WHAT IS REQUIRED — Return each line of the rows below that contains the string "computer", matching case exactly.

PROVIDED RECORDS —
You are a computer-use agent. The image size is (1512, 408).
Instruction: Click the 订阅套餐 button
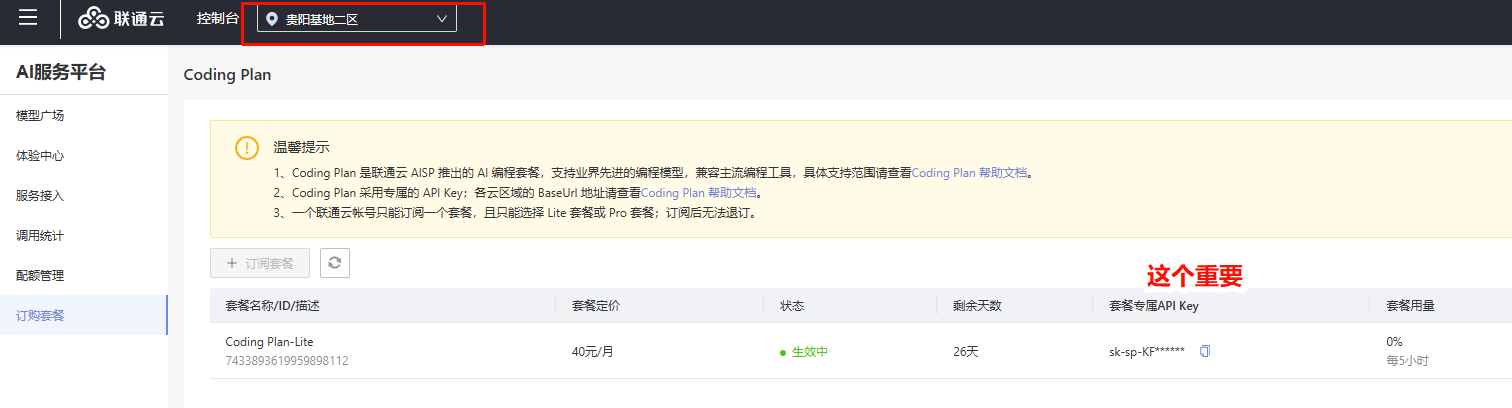[260, 263]
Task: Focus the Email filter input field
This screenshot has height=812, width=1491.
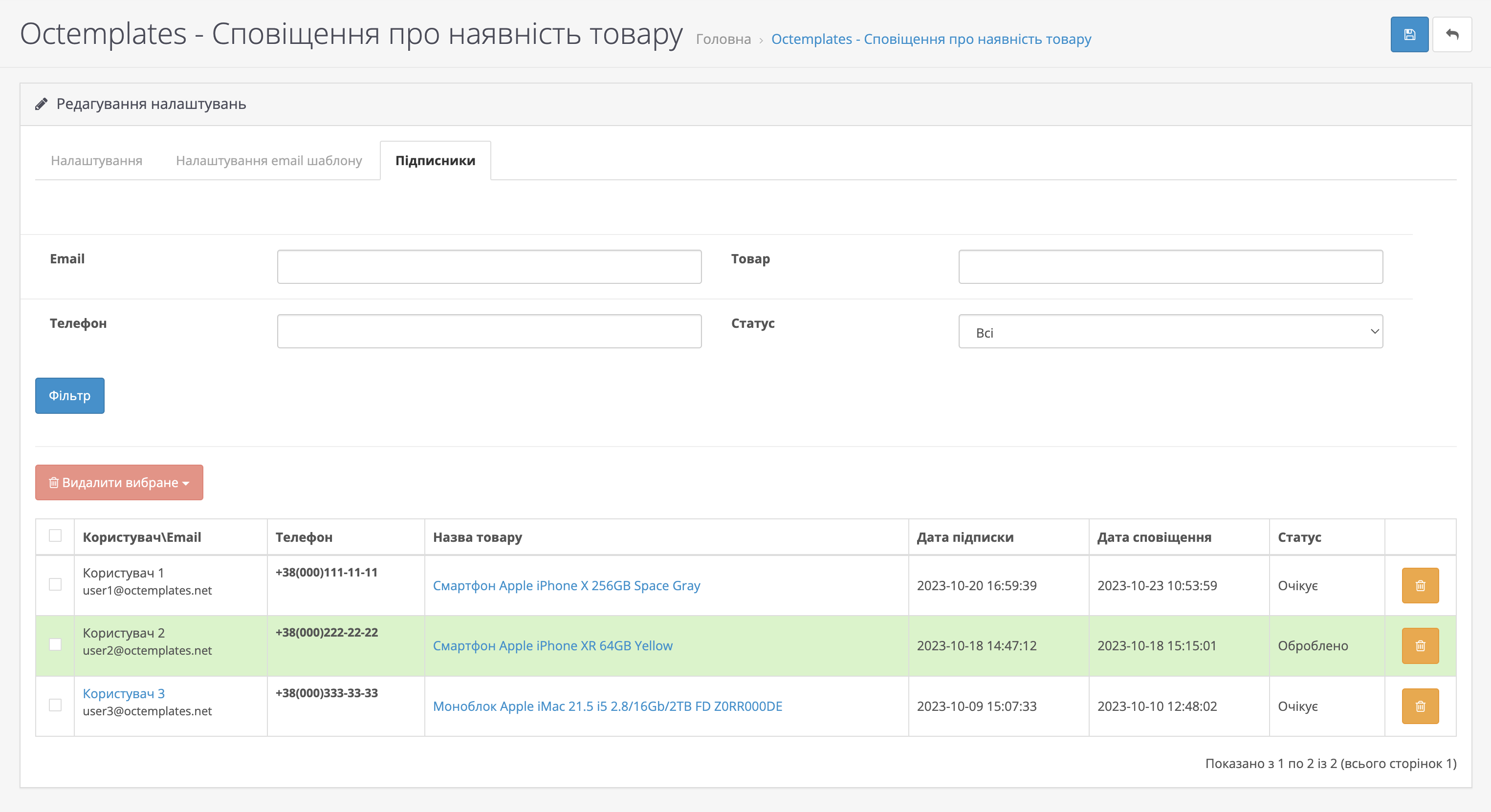Action: click(x=488, y=267)
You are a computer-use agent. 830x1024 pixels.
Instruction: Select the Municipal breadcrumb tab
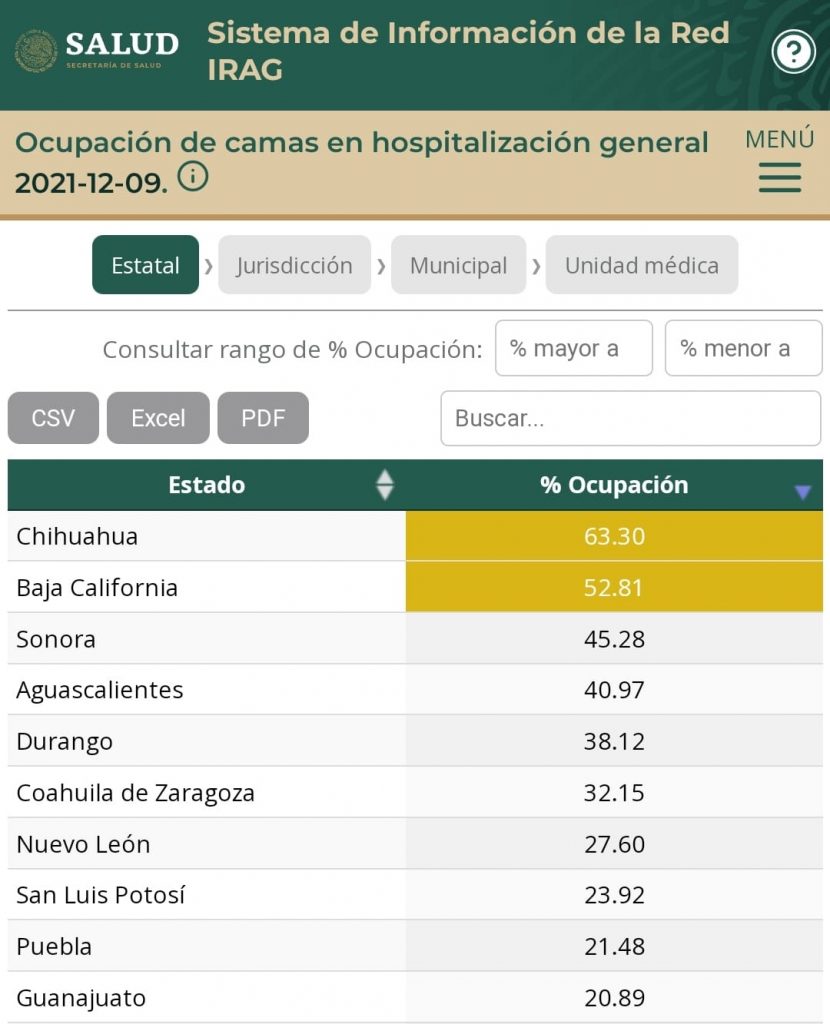pyautogui.click(x=458, y=265)
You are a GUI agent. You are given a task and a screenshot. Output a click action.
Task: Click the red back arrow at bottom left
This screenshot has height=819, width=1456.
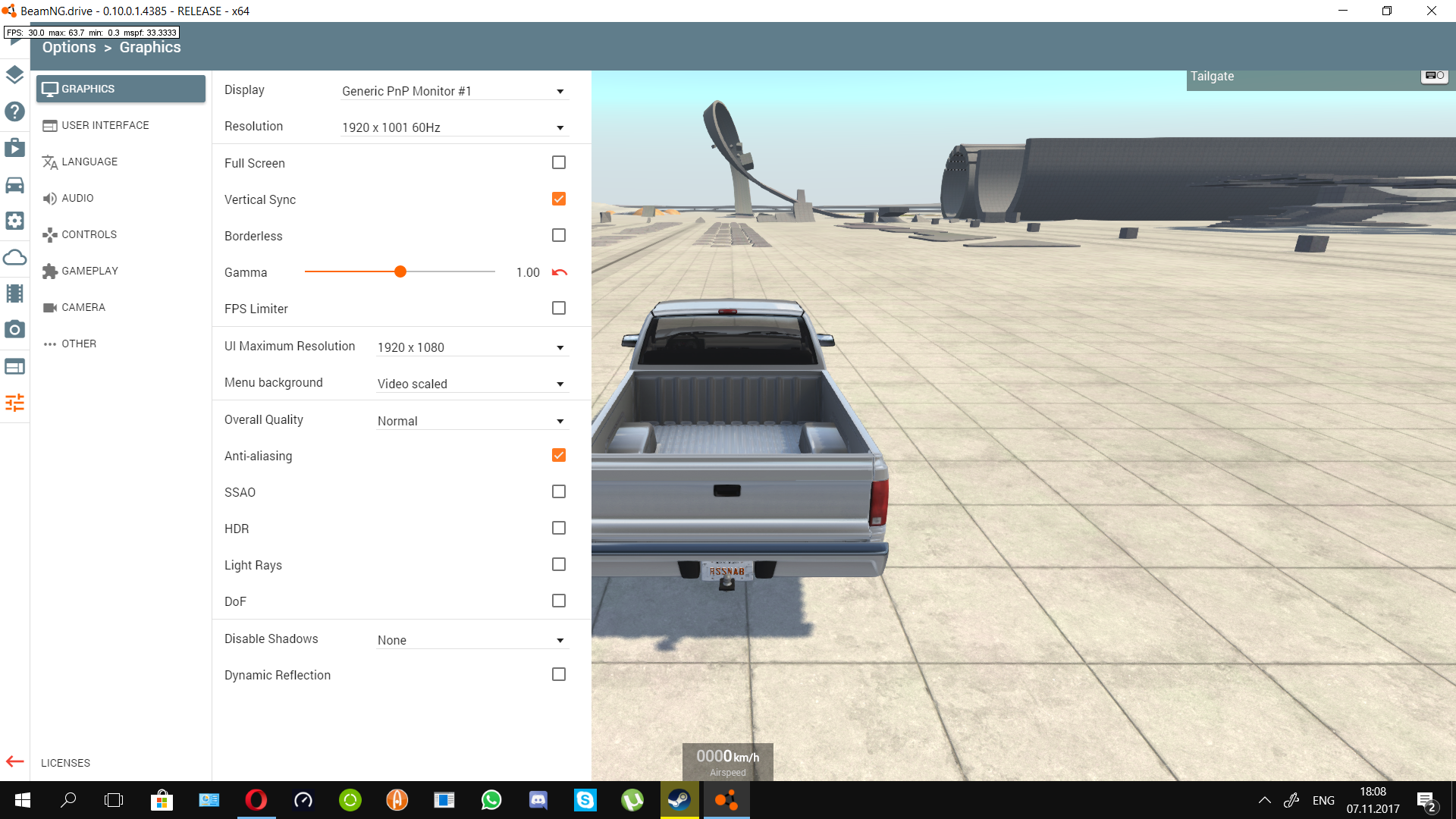[x=14, y=761]
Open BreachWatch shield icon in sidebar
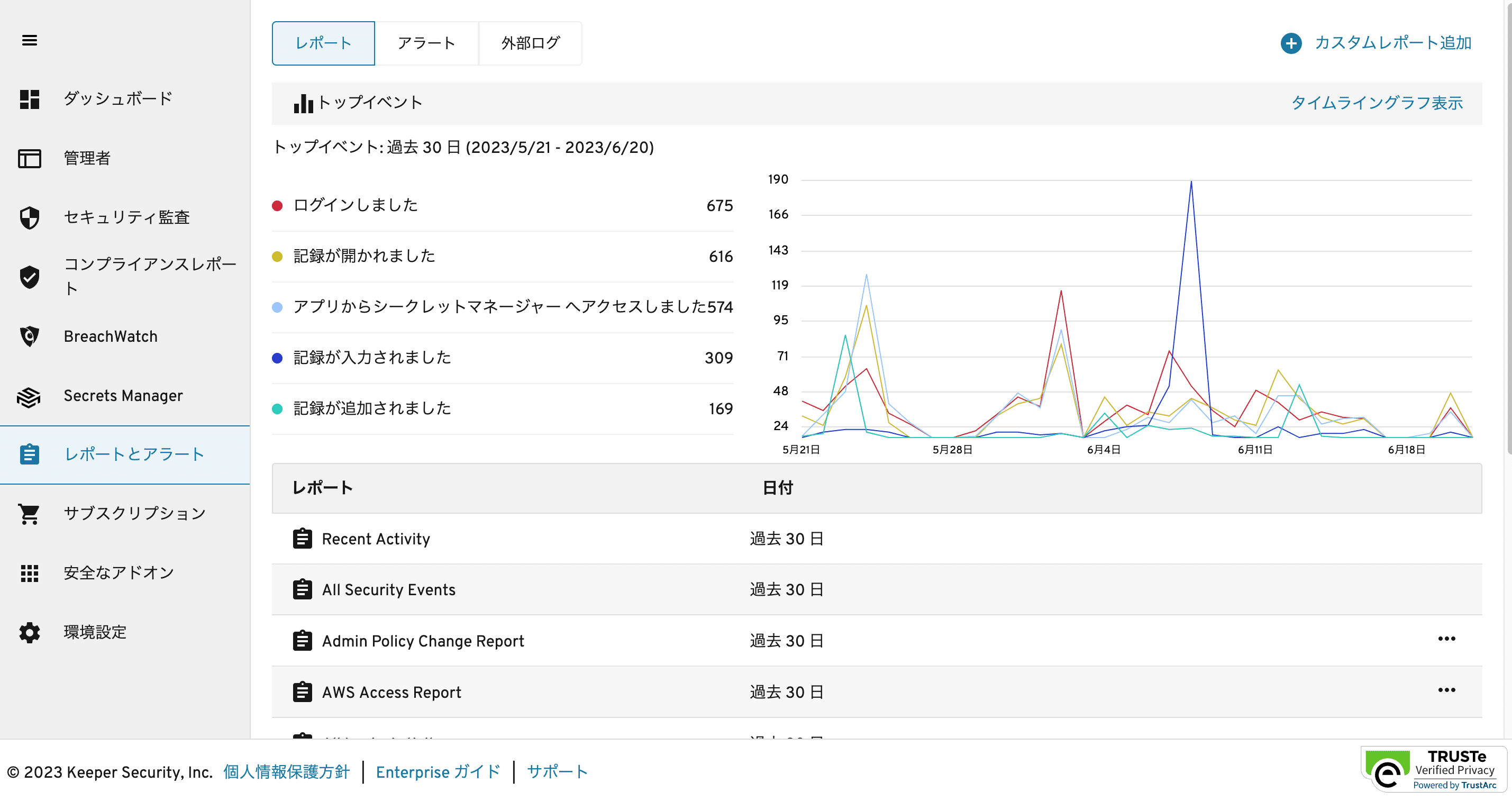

COMPLETED EXERCISE —
You are a computer-use agent. The image size is (1512, 408).
You are a computer-use agent. 830x1024 pixels.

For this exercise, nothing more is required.